July 10, 2017

Random Rememberances

My elementary school was big and boxy. Three stories tall, the brown brick structure was old enough that my grandfather went there. It boasted a cafeteria where a team of lunch ladies actually prepared food. There was a full-sized gym with bleachers and a locker room. I think it must be an obscure law that every school in Indiana must have facilities to play basketball. The school educated kids from kindergarten through sixth grade.

The playground consisted of a patch of asphalt with basketball hoops (of course) and the rest was pea gravel. There was no grass. The area was surrounded by a fence. We had none of the modern school playground apparatus you see today-- interconnected tunnels and slides over a hi-tech padding of recycled rubber.  We had monkey bars, slides, swings, a merry-go-round. The far end of the gravel lot was large enough to play whiffle ball or kickball.

I was in fifth grade. I had been in sufficient trouble at the school over the years to receive a strong warning from home that there had better not be another note or phone call about my behavior. I hadn't heard Dalton's Roadhouse philosophy that there are no winners in a fight. I wasn't scrapping with my fellow students that day on the gravel playground though. I was deep in the outfield of a kickball game.

Memory does not tell me if it was spring or fall. I do recall that high booming kick. The red rubber ball arched high. It seemed higher than the school and a hundred yards distant. Both are certainly enhancements of  a foolish brain. Given what adult me knows of the playground's dimensions, the ball probably went maybe 20 feet high and at most 15 or 20  yards distant from the bare spot in the gravel scuffed away to denote "home".  The ball soared straight at me. I didn't even have to move. I held out my hands. I slightly bent my knees. I watched the ball all the way into my chest, where it hit with a rubbery thud and bounced away. "Shit" I exclaimed.

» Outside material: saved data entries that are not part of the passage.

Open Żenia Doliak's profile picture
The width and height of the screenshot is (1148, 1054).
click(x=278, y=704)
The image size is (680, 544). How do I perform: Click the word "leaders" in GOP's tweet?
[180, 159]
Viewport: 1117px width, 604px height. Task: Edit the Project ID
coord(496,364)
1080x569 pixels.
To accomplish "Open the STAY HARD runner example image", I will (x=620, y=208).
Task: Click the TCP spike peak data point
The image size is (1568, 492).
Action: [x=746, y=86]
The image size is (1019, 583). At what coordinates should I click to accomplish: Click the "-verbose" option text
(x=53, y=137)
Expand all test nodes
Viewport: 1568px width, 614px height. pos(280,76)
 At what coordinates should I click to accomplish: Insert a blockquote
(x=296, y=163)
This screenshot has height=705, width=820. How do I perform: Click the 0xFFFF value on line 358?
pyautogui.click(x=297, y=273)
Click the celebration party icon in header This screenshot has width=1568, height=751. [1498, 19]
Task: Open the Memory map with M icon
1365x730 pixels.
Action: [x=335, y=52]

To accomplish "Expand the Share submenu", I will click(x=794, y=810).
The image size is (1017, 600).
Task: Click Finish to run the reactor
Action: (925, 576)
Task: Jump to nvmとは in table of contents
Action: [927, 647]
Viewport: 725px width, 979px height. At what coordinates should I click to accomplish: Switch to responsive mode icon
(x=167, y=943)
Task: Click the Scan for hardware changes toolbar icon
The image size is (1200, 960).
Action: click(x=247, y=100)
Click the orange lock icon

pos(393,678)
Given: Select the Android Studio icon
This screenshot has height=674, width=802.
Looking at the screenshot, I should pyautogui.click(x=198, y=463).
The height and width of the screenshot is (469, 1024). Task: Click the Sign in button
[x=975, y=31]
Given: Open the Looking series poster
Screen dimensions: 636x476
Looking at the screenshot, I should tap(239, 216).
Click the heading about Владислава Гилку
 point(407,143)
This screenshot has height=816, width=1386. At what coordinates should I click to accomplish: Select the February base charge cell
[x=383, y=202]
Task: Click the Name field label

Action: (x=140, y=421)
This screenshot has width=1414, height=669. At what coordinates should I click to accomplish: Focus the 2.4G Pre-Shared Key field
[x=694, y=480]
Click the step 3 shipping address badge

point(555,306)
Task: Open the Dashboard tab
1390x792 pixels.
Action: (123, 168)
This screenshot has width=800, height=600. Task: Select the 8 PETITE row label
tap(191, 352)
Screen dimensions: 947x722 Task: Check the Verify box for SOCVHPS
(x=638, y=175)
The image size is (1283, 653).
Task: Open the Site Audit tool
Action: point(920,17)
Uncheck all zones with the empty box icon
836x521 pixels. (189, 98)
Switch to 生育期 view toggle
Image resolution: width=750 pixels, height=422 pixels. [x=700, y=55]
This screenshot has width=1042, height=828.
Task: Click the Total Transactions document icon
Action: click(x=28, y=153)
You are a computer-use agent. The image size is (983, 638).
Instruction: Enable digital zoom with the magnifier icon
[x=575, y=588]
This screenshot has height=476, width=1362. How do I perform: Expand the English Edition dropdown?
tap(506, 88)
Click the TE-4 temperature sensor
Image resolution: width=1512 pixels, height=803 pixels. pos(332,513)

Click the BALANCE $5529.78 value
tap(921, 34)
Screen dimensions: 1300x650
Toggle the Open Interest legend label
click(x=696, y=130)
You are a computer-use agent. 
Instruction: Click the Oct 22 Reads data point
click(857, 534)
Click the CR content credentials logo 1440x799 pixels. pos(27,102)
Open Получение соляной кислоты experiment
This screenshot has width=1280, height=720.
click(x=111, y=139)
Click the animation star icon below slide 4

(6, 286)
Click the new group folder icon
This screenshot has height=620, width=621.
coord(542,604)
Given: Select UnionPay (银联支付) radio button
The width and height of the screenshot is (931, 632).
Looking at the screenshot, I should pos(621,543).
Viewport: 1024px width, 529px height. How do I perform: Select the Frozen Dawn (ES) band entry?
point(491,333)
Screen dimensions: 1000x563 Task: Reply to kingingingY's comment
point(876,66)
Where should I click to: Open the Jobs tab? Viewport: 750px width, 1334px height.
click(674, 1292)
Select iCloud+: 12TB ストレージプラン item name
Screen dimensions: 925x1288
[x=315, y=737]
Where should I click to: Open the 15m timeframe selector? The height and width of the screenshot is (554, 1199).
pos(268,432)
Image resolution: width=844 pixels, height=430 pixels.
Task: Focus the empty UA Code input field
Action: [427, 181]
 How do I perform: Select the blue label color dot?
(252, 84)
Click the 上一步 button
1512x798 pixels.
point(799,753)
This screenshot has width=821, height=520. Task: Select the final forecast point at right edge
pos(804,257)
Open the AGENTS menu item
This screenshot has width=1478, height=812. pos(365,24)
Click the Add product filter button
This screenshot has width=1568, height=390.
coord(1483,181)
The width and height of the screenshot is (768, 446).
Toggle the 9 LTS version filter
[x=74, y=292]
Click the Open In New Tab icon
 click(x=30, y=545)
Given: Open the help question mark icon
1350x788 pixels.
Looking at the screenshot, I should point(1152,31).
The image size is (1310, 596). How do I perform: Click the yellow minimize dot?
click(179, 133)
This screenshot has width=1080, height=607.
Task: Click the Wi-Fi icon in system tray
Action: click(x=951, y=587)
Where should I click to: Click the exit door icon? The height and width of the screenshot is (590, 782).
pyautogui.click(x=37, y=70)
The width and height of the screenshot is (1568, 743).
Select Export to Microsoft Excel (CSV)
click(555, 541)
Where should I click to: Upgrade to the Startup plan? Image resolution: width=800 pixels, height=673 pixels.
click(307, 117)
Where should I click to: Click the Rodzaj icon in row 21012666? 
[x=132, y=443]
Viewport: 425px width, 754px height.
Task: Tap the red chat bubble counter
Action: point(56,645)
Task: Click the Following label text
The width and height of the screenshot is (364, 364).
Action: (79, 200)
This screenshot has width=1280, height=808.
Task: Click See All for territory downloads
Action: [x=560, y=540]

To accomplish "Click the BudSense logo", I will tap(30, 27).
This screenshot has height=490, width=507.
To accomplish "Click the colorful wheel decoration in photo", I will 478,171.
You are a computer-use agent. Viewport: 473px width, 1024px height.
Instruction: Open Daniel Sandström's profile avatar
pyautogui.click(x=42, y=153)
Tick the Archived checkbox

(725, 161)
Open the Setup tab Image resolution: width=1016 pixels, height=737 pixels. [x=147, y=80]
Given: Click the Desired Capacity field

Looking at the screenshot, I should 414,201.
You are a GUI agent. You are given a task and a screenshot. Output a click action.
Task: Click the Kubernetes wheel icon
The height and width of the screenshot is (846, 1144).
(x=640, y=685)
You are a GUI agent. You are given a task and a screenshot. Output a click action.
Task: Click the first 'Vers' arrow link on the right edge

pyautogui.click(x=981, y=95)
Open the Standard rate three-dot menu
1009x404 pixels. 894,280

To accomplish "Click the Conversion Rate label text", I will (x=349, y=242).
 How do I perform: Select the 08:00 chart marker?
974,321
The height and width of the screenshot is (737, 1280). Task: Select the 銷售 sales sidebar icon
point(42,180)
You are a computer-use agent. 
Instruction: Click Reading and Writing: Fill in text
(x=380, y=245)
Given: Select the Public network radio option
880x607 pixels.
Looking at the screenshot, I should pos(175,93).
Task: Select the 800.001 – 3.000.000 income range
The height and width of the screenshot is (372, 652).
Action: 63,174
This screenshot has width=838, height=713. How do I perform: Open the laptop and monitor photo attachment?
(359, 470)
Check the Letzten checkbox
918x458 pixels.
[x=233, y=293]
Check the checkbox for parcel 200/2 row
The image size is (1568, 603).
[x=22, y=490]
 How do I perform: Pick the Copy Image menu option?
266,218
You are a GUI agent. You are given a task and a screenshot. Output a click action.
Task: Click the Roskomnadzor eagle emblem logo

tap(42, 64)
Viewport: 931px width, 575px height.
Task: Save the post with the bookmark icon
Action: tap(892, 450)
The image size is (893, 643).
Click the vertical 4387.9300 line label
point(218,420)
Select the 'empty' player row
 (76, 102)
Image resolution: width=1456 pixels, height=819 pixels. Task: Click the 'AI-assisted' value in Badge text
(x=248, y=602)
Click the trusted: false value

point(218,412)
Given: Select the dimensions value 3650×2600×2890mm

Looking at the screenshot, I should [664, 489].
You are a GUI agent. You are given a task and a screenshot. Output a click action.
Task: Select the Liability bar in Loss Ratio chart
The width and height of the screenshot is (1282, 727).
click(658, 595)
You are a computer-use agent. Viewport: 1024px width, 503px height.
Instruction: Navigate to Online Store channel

I felt a hand on the back of my neck. "What did you say?". Mr. G, one of the 6th grade teachers, was staring me down, a frown on his face. I never liked him much. He had what we would call today a 70's porn 'stache. I also remember that the backs of his hands and arms were remarkably hairy. He demanded again to know what I had said. I stared with a deer-in-the-headlights look. What to do. My first instinct was to just tell the truth. What was the school gonna do? Lecture me, put me in a corner,  or worse smack my butt with a wooden paddle. No biggie; to 10 year-old me that was nothing. There might have even been some grudging admiration from my fellow students for having the temerity to curse on the playground. But an admission of guilt would surely garner a note to my mother and if that happened, the least I would get was a grounding at home.

"Shoot" I said.

"You did not". What a snappy comeback.

"I said 'shoot'". Ha! Prove it asshole. He tried staring me down. Ever defiant, I stared right back. I was terrified inside, but I wasn't going to give this ape-man the satisfaction.

He told me I couldn't play kickball any more that day. So what, the bell ending recess was going to ring at any moment any way.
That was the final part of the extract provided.